What you should do -
Report every line of the data below that contains the string "width", treating uppercase and lowercase as different.
--- start of Excerpted data ---
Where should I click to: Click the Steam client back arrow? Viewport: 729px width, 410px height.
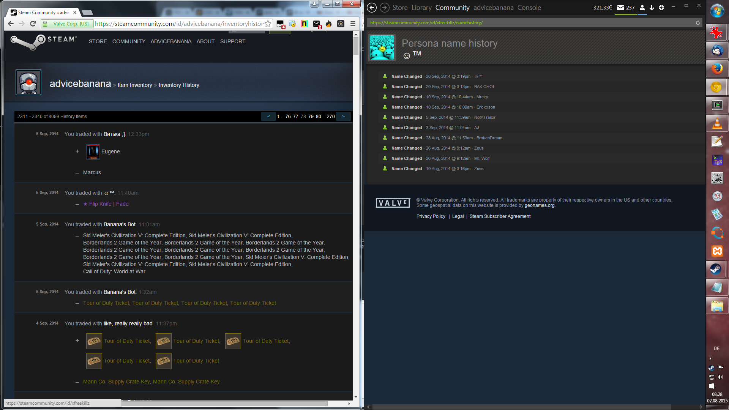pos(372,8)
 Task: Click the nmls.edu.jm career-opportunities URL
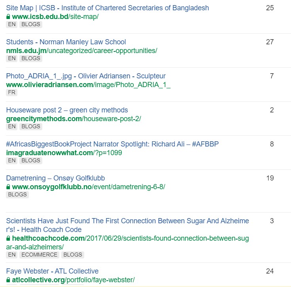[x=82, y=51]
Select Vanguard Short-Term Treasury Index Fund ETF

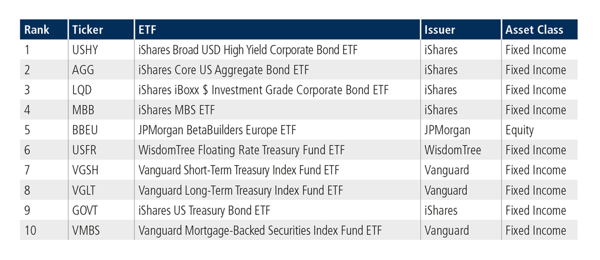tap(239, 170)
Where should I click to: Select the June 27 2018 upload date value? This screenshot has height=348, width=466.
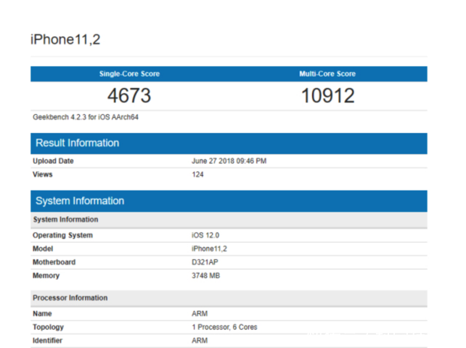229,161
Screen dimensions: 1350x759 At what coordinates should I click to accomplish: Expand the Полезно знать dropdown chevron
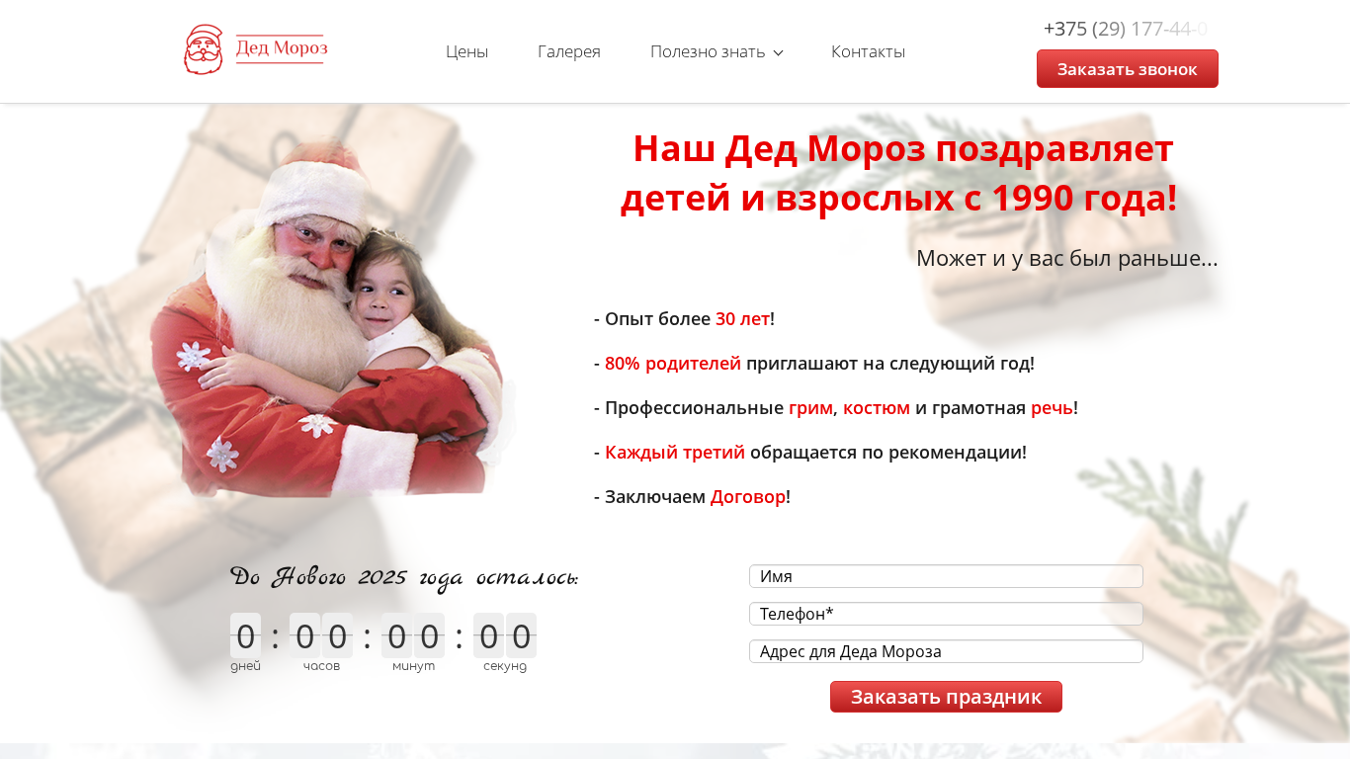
--- end of Excerpted data ---
Result of this exercise -
Where should I click to: Click the Steam client back arrow? Viewport: 729px width, 410px height.
Where should I click to: Select the June 27 2018 upload date value? This screenshot has height=348, width=466.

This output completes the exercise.